▸ **INSTRUCTION**
Rescale the part of the rows that opens with the line containing "Where should I click to: Go" and closes with the line containing "pyautogui.click(x=378, y=41)". Output only those lines, requests included, with every click coordinate in the answers multiplied by 2.5 and rounded to the nearest whole number (halves round up), and leave the requests and their dimension figures unchanged.

▸ **DATASET RECORDS**
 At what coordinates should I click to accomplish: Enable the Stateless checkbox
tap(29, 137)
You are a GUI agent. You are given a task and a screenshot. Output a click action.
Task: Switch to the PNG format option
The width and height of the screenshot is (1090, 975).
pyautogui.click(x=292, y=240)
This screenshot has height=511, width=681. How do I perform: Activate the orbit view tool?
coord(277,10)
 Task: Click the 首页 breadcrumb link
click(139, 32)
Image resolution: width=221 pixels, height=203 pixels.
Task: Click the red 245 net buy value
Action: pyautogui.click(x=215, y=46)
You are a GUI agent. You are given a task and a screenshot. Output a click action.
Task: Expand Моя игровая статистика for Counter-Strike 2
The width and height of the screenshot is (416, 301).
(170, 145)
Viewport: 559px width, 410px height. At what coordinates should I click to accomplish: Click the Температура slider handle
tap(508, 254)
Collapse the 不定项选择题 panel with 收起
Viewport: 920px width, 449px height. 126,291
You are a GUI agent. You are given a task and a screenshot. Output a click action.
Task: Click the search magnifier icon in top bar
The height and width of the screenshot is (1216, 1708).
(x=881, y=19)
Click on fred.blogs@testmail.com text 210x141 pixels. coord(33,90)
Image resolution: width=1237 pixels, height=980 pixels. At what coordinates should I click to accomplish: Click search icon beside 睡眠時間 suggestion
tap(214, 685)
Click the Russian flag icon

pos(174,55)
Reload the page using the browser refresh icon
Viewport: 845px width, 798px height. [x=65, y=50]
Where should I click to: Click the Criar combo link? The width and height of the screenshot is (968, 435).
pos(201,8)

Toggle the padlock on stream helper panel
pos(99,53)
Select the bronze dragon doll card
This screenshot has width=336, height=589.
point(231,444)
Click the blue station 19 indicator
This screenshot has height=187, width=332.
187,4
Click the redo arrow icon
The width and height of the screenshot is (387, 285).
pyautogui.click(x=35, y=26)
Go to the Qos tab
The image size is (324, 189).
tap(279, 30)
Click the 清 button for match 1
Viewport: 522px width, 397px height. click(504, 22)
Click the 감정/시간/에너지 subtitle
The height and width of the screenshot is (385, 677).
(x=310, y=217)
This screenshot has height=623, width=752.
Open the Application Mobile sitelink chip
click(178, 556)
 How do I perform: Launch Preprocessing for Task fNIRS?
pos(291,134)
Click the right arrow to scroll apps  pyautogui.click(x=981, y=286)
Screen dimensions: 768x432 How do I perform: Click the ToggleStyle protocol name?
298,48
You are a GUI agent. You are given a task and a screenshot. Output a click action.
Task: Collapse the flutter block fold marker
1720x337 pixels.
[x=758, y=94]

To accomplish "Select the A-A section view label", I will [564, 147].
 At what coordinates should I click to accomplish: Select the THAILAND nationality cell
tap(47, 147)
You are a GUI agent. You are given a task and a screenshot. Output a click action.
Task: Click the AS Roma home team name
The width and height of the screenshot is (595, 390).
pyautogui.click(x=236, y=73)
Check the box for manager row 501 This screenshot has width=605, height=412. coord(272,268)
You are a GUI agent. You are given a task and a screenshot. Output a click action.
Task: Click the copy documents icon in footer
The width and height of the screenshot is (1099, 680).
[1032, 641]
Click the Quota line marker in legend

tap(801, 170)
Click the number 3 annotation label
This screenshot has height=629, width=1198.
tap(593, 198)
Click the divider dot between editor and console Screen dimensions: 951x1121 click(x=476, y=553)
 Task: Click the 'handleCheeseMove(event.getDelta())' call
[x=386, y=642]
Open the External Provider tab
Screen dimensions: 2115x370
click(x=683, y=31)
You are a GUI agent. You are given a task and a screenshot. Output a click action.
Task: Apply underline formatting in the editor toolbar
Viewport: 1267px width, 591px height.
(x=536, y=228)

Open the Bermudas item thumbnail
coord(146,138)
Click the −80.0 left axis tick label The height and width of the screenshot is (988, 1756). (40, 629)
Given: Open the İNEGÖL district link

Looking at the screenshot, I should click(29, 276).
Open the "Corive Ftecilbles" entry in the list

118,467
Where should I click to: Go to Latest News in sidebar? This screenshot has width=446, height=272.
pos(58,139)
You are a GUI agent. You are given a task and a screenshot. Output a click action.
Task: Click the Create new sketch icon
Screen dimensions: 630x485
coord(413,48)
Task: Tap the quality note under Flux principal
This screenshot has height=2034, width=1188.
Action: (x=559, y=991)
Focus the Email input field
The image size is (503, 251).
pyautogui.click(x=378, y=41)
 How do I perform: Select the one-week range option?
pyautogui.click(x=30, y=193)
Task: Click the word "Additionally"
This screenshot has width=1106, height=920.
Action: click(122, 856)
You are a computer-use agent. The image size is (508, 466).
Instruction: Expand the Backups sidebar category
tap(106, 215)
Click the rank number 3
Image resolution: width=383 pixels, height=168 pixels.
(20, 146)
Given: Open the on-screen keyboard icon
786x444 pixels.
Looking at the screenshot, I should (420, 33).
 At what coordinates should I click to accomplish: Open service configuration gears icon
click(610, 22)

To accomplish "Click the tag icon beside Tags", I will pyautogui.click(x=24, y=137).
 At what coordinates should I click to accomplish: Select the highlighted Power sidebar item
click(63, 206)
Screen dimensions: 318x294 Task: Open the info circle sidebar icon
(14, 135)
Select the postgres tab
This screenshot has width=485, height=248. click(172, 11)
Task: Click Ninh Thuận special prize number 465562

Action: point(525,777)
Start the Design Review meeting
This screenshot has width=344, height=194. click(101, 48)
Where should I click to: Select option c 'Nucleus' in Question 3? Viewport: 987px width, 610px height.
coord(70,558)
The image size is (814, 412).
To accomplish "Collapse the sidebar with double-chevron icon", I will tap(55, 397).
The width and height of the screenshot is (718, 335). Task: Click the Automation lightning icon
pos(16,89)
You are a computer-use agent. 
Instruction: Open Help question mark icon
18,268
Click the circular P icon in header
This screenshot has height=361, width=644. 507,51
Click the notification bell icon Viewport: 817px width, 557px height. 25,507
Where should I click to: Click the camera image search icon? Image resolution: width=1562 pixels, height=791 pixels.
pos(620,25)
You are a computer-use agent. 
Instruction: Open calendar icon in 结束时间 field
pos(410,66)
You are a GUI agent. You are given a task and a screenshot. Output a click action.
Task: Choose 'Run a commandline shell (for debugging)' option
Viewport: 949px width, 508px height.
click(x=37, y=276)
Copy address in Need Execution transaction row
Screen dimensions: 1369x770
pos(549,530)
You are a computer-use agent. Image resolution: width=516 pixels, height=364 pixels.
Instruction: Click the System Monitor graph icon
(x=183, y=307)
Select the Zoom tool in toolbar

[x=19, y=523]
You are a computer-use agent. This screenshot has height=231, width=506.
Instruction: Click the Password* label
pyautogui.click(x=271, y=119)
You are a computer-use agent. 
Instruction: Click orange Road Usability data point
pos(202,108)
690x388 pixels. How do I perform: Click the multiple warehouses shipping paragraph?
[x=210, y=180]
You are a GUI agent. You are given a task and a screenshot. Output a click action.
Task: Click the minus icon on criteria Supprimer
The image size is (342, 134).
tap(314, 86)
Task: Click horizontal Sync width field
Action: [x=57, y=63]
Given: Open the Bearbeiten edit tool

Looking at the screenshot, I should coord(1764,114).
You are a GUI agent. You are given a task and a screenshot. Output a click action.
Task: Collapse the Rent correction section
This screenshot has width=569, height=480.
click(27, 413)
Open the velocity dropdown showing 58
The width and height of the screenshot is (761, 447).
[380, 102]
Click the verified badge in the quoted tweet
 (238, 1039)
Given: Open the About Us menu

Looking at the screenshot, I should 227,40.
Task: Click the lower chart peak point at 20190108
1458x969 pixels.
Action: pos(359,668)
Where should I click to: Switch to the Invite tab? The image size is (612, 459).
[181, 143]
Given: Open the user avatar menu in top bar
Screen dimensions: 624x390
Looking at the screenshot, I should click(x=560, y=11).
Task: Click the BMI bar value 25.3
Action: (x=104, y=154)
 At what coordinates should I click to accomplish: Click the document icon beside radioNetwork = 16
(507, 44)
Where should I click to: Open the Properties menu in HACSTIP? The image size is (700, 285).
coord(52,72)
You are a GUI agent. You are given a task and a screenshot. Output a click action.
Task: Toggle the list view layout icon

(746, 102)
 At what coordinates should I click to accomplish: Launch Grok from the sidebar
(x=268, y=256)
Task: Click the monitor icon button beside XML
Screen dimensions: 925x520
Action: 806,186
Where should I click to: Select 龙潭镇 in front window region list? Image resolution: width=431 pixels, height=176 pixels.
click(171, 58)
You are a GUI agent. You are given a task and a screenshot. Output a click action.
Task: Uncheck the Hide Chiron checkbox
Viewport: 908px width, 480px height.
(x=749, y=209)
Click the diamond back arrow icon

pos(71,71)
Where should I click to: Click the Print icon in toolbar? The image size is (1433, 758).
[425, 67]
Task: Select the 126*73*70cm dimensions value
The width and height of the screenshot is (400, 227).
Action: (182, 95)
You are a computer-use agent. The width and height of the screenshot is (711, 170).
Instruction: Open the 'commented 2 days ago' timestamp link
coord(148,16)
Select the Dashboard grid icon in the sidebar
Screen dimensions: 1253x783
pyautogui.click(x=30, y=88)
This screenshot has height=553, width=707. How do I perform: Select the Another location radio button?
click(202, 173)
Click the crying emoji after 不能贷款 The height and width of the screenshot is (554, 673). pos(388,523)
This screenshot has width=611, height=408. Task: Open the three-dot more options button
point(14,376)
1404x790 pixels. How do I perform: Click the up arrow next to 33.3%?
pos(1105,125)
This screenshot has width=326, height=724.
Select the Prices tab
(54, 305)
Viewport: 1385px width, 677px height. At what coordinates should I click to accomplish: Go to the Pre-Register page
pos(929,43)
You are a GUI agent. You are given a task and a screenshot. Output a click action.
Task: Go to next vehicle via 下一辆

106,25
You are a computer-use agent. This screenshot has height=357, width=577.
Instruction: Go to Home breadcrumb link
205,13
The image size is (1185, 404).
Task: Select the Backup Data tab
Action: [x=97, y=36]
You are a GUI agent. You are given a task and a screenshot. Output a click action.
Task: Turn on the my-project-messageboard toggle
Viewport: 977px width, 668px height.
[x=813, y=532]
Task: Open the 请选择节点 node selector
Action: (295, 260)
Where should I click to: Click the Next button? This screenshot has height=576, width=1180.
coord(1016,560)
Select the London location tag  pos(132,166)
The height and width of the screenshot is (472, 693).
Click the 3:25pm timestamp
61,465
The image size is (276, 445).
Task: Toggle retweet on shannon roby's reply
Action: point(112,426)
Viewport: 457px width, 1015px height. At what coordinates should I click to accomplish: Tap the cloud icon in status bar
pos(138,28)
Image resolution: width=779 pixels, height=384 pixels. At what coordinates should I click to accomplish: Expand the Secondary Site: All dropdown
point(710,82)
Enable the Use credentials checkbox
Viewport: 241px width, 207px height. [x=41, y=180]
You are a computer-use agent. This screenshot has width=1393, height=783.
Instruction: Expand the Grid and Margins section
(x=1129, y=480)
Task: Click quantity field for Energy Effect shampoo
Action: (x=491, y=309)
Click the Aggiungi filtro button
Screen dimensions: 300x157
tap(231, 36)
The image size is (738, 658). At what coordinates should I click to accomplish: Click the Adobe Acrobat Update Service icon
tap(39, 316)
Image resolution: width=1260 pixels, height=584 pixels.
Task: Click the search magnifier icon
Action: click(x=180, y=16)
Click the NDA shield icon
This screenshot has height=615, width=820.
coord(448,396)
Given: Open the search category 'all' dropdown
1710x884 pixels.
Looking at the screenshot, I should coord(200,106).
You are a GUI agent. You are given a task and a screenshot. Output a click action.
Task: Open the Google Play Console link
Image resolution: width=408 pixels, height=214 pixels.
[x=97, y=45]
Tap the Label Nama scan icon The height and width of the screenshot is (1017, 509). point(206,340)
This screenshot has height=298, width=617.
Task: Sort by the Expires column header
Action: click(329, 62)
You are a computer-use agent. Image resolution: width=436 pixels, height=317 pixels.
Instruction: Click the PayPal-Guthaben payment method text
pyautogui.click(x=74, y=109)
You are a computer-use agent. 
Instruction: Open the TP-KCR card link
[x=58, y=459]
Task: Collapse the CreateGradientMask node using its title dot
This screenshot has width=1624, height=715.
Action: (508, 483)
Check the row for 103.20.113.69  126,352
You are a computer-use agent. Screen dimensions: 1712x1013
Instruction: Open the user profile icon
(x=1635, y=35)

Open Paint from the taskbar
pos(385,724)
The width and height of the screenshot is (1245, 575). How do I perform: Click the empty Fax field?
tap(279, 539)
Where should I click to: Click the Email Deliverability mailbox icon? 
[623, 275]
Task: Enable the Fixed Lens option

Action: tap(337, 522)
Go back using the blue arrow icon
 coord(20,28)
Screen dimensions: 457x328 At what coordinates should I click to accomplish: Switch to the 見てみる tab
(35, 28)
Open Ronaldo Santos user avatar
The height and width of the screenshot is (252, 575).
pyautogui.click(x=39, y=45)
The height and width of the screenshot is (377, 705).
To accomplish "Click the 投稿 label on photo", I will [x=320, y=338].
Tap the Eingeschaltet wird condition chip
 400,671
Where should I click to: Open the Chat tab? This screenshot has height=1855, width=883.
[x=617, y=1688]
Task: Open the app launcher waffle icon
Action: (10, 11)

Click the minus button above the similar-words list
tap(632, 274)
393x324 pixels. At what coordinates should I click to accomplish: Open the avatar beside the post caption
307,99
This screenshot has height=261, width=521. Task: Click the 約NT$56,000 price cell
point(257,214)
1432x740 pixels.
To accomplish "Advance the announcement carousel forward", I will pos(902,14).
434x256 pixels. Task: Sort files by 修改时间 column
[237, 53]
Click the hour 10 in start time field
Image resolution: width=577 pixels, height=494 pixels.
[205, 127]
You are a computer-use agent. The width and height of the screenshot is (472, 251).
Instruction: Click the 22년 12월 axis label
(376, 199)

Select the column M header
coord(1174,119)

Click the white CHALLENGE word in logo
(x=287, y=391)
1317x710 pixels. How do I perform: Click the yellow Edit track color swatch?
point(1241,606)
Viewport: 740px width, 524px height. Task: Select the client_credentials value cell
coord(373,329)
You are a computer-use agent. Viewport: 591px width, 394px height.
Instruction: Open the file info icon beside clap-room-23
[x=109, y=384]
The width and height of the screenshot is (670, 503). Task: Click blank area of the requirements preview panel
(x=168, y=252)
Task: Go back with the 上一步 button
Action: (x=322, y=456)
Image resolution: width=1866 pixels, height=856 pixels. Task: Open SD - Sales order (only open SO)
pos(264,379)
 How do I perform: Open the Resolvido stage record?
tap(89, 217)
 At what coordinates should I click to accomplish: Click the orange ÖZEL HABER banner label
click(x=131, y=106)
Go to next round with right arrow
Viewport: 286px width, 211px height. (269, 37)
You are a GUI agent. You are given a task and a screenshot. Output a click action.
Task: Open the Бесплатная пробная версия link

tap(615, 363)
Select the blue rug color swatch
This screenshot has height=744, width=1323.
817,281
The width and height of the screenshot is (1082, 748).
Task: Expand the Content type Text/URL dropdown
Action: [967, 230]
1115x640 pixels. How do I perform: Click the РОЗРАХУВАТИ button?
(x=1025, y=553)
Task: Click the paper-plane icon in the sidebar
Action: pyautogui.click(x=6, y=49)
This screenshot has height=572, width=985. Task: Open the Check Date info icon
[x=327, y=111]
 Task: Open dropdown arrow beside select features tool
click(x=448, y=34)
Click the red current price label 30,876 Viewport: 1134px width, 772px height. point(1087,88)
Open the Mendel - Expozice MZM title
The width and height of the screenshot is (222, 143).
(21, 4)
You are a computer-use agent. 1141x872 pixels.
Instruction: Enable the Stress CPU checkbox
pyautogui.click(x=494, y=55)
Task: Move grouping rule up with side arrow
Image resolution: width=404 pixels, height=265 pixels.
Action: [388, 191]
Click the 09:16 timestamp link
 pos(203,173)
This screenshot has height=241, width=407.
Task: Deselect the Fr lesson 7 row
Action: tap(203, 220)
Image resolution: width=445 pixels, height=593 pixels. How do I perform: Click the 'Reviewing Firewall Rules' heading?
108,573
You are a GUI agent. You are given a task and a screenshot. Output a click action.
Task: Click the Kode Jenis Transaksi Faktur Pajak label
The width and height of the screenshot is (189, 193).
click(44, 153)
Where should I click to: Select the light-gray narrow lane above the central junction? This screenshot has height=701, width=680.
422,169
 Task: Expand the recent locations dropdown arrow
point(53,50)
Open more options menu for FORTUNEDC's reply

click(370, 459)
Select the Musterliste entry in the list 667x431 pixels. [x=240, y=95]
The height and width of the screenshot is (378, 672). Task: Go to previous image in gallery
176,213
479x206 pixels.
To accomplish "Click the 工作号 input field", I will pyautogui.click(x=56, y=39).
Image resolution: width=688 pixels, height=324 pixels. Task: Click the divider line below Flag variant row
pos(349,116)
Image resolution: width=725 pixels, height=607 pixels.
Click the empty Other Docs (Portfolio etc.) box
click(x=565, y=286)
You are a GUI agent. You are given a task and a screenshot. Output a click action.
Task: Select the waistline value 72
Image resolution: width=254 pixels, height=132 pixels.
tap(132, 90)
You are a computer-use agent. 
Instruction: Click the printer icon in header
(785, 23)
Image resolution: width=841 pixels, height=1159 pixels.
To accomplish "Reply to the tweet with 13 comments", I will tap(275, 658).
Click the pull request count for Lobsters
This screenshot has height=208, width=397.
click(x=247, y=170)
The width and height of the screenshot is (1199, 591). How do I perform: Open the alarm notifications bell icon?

▸ **FINISHED EXERCISE**
Where should I click to: Go to Latest News in sidebar? This screenshot has width=446, height=272.
pos(145,348)
You are a GUI agent. You are given a task and a screenshot. Output a click action.
Task: Click the Create new sketch icon
Screen dimensions: 630x485
coord(1033,120)
Task: Tap the quality note under Flux principal
This screenshot has height=2034, width=1188.
Action: (x=1398, y=2478)
Focus the Email input field
The image size is (503, 251).
pyautogui.click(x=945, y=103)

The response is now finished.